Assigned task: Go through the lines below and repeat each one exactly, skipping pictures.

Excerpted records:

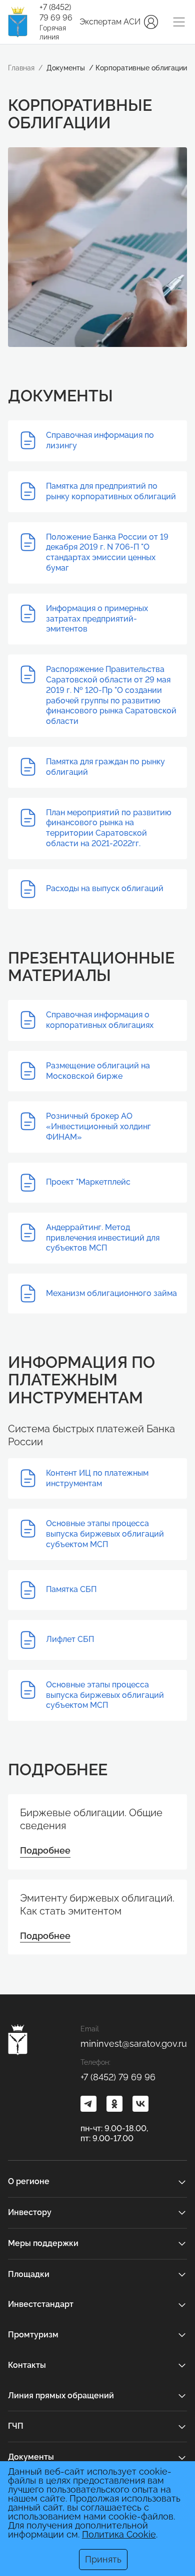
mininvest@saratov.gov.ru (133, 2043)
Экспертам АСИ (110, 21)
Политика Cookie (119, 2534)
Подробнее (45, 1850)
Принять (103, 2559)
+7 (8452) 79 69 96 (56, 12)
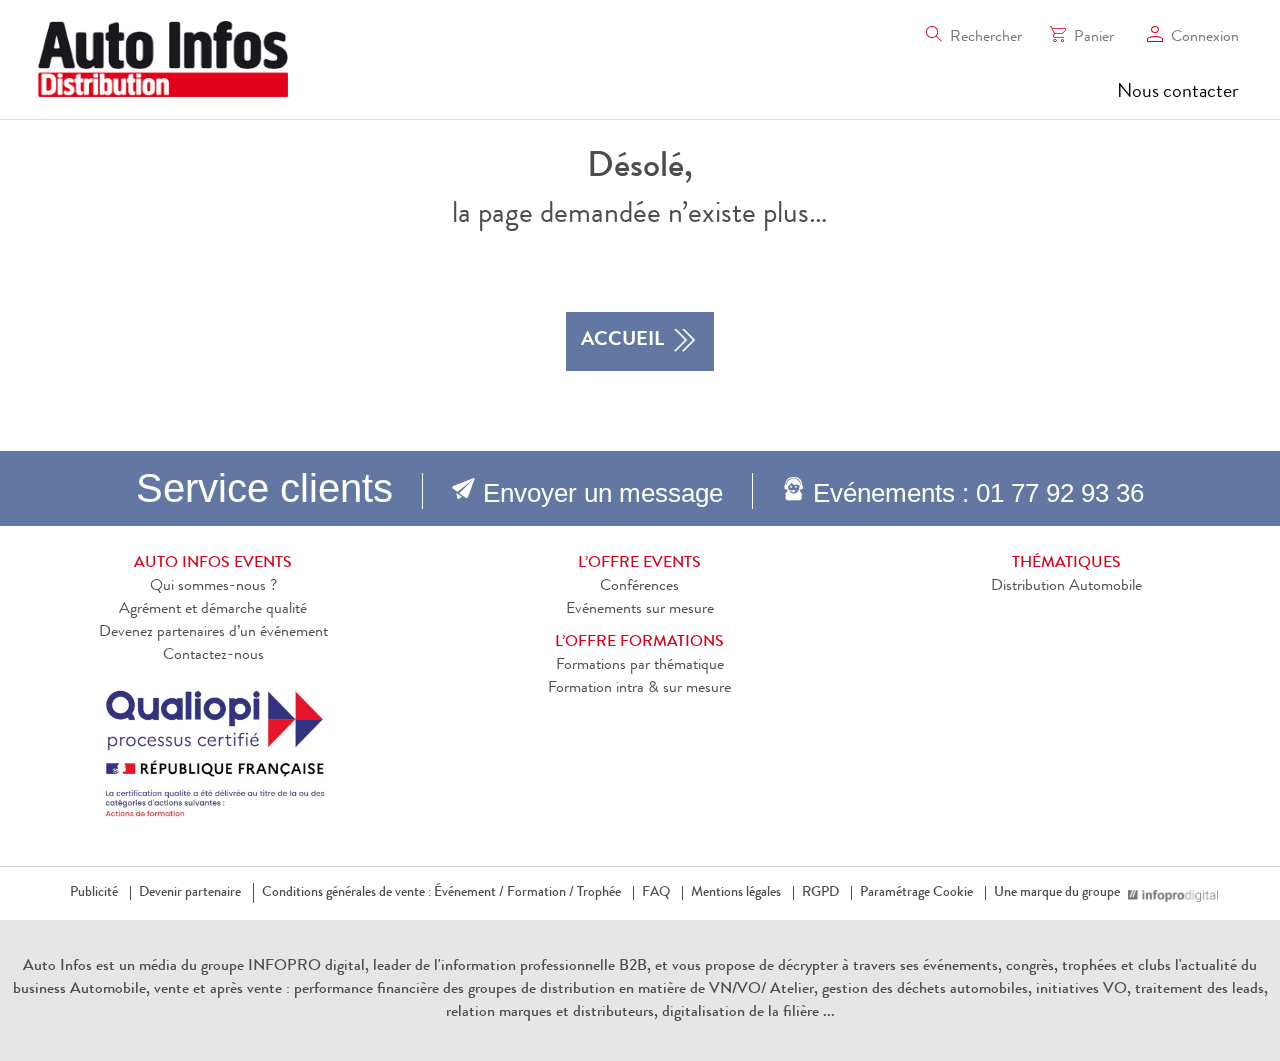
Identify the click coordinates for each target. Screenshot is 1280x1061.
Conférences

Response to this task:
mininvest@saratov.gov.ru (133, 2043)
Экспертам АСИ (110, 21)
Политика Cookie (119, 2534)
Подробнее (45, 1850)
Принять (103, 2559)
+7 (8452) 79 69 96 (56, 12)
Identify the click coordinates for each target. Screenshot is 1280x1061.
Conférences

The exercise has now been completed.